But for the Jets, our ground assault — both running it and stopping opponents from running it — remains important. We're not talking Ground & Pound, but rather a way to get our heads above water and the .500 mark as we head down the homestretch toward what it is we don't know.
The run defense we're all aware of. Holding the Bills to 68 yards on 38 carries (and Fred Jackson to 12-for-34 and C.J. Spiller to 13-for-6) should have been a fine foundation to beating the Bills on Sunday.
It wasn't, of course, because giveaways led directly to seven Buffalo return points and to ridiculously short fields for 10 more offensive points. But although the pass rush wasn't effective and our downfield coverage had some big holes, sitting on opponents' ground games still is the surest bet toward getting after their QBs.
The Jets remain No. 1 in both yards allowed/game and yards allowed/carry. In fact, the 2.94 yards per carry allowed, if it can be maintained over the final six weeks of the regular season, would shatter our franchise record of 3.14 set in 1970.

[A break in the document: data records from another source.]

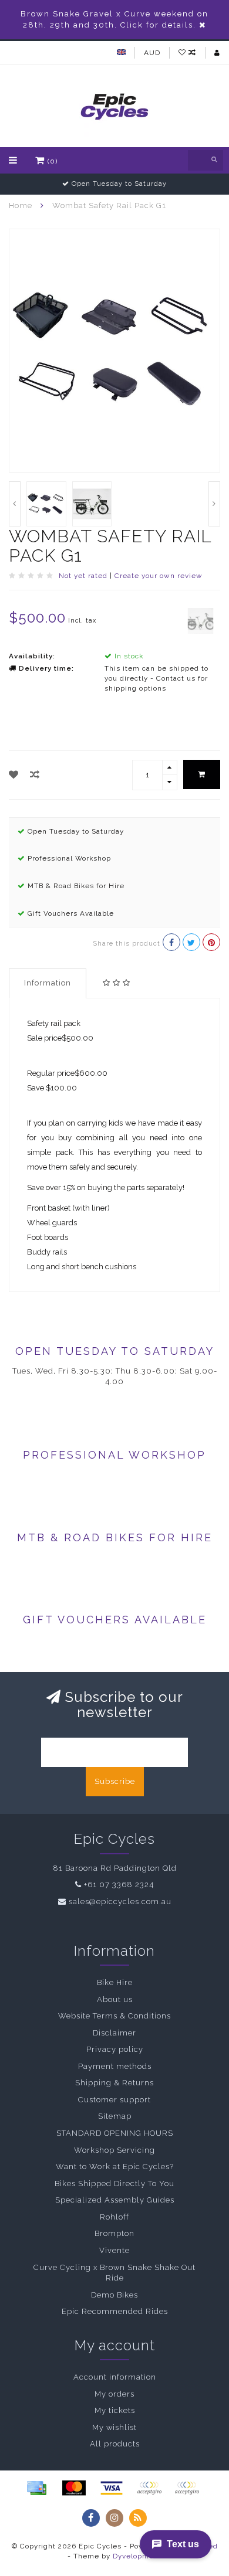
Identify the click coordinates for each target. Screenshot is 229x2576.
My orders (114, 2394)
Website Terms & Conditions (114, 2015)
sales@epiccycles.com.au (120, 1901)
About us (115, 1999)
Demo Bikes (114, 2294)
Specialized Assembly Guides (114, 2200)
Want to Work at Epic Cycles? (115, 2166)
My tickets (115, 2410)
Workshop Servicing (114, 2150)
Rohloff (114, 2217)
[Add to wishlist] (14, 774)
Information (47, 982)
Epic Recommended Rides (115, 2311)
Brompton (114, 2233)
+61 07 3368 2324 (119, 1884)
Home (20, 205)
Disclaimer (114, 2032)
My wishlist (114, 2427)
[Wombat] (201, 620)
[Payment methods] (36, 2488)
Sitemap (115, 2116)
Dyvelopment (137, 2556)
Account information (114, 2377)
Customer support (114, 2099)
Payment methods (114, 2066)
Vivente (114, 2250)
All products (115, 2443)
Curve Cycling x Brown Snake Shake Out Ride (114, 2273)
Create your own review (158, 576)
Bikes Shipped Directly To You (114, 2183)
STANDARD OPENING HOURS (114, 2133)
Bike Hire (115, 1982)
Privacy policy (114, 2049)
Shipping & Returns (114, 2082)
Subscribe (115, 1781)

"We’re probably playing as good a run defense as has been played in the league in a long time. That’s the positive," Rex Ryan said Monday. And he's right. That 2.94 figure, for instance, if it holds up, would be the best in the NFL since Baltimore's 2007 defense allowed 2.84 per pop (Ryan, defensive coordinator) and Minnesota's 2006 defense gave up 2.83 per tote (Karl Dunbar, defensive line coach). What a coincidence.

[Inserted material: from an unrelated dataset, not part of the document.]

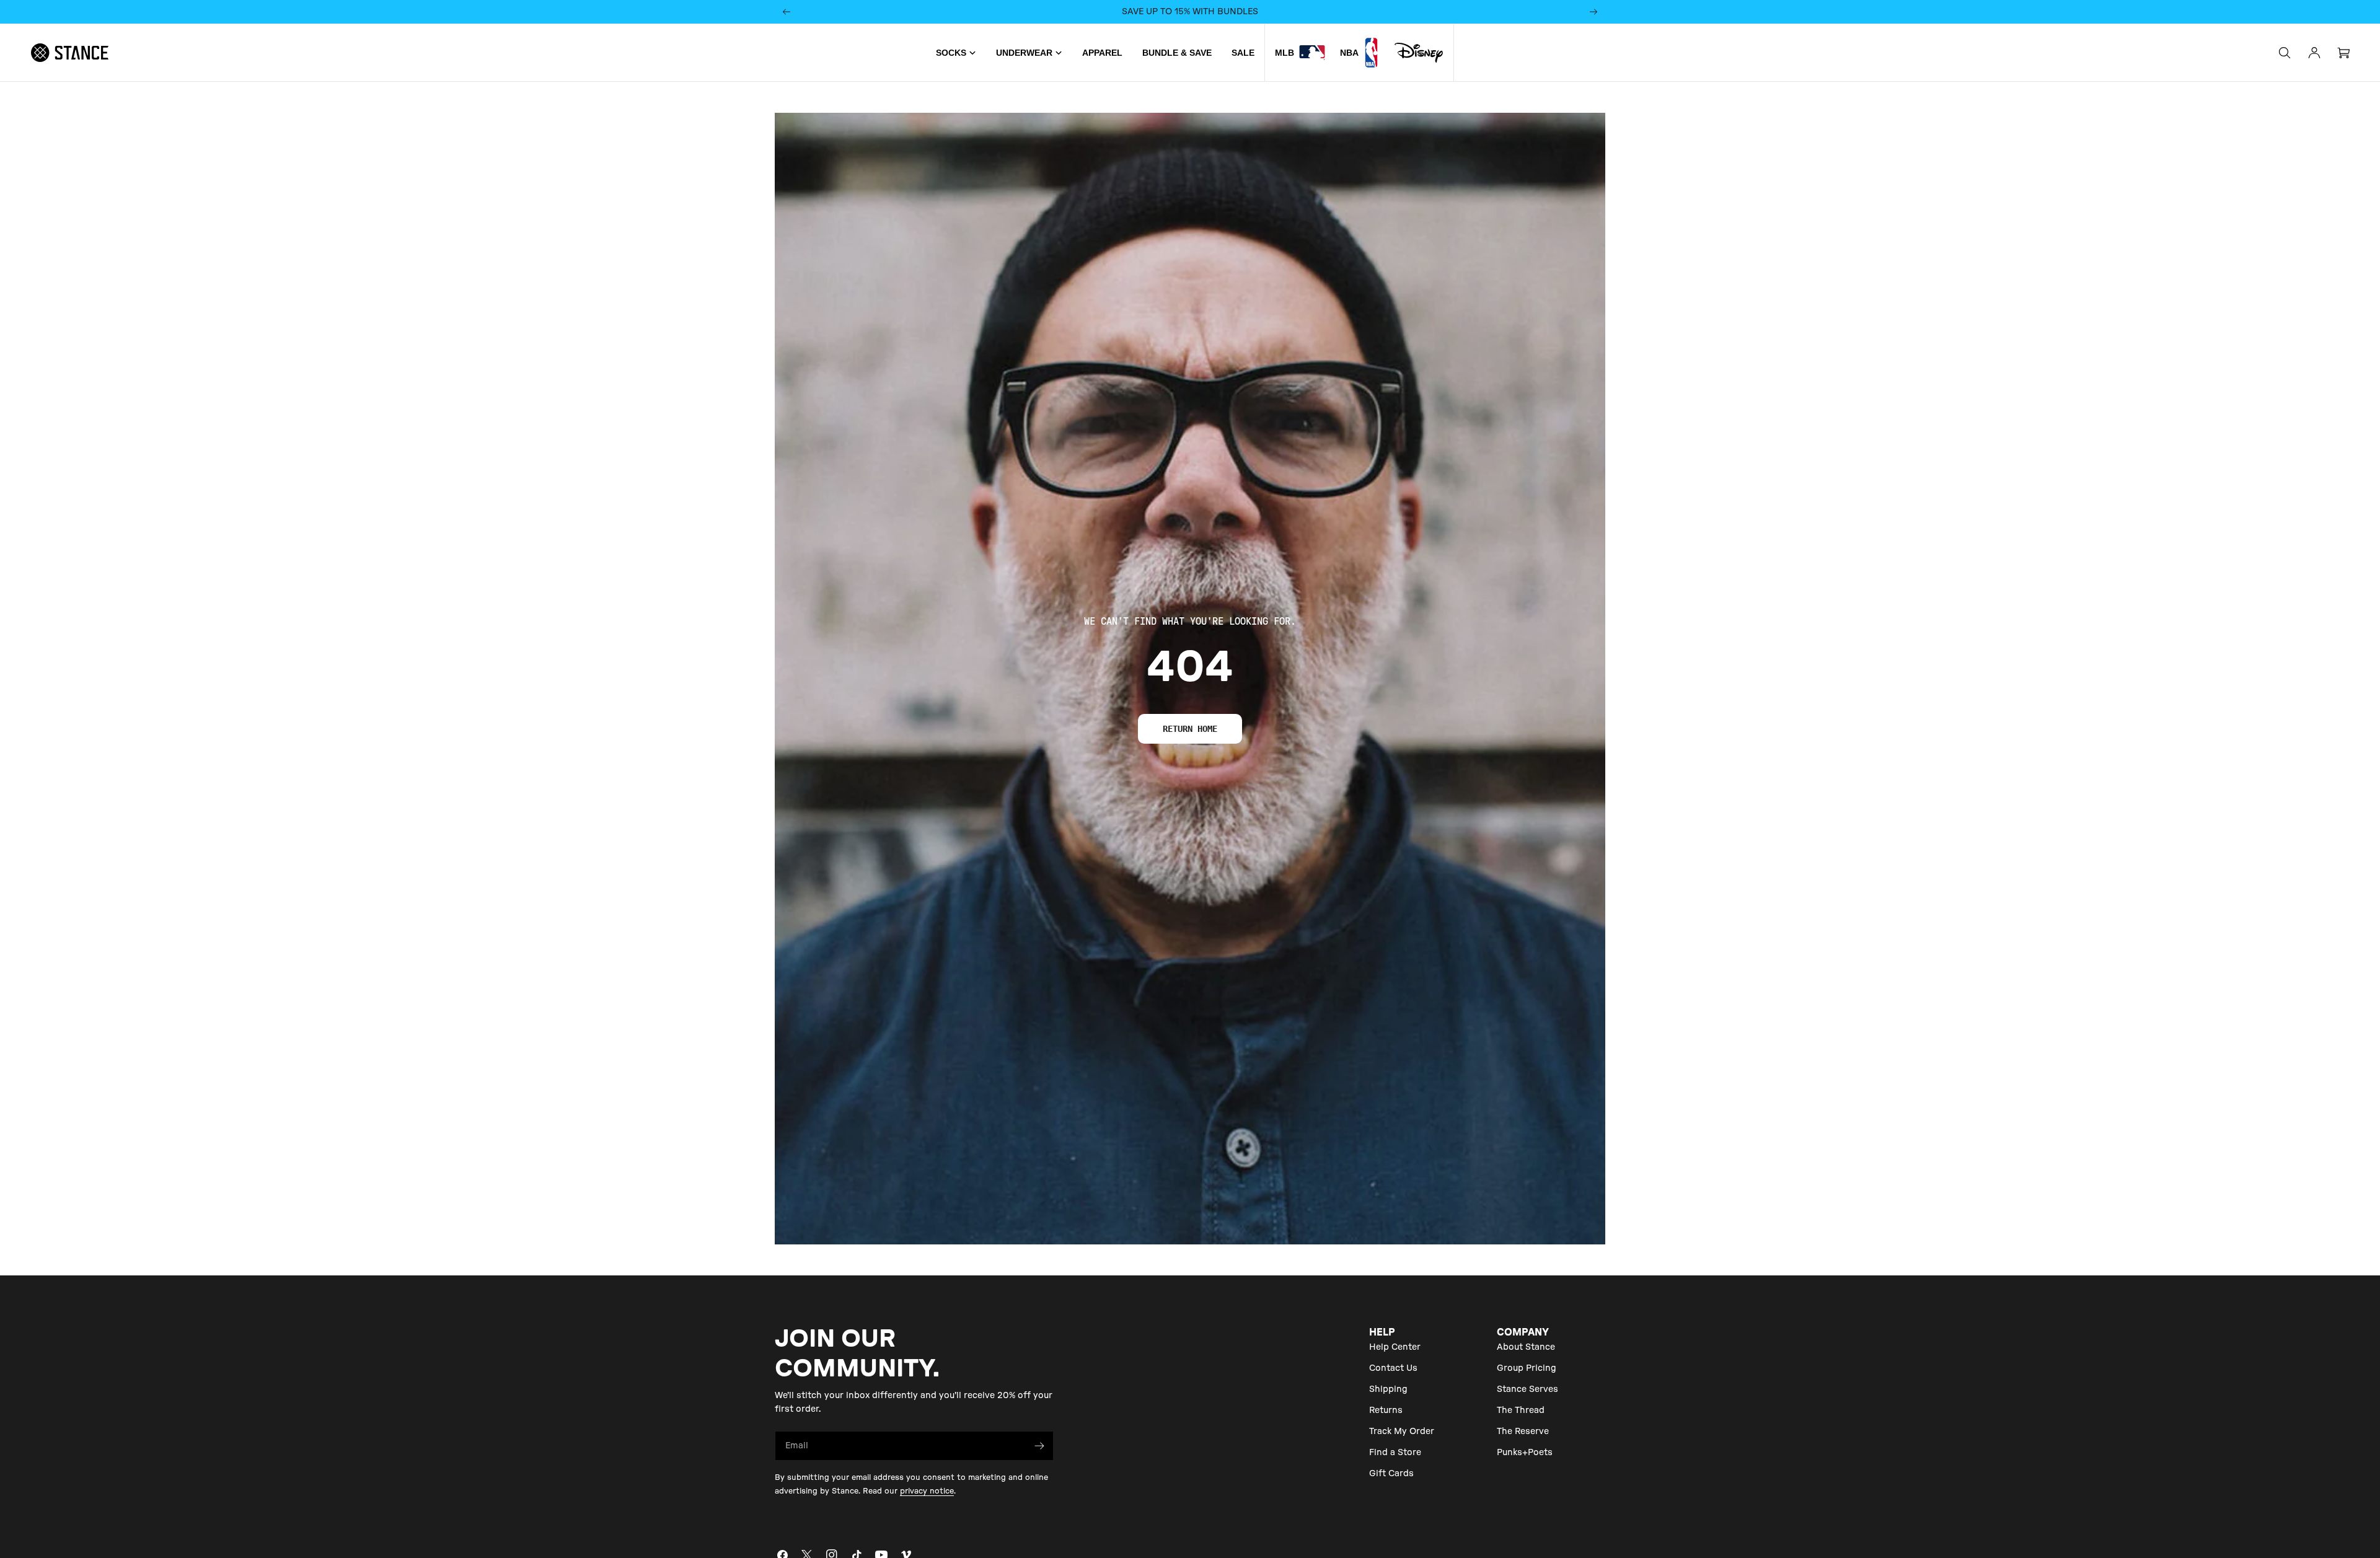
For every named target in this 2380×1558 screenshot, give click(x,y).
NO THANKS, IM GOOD (1190, 844)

In our five wins, we've averaged 153 rushing yards per game. In the five losses, 106 per game. What better way to limit the damage of Joe Flacco-to-Torrey Smith, Cam Newton-to-Steve Smith and Ryan Tannehill-to-Mike Wallace in the coming weeks than by limiting their time on the field.
"I think we’re closer than we think, than it looks like, certainly," Rex said. "But it’s still going to take work to get it to where it should be. I’m confident we will fix it."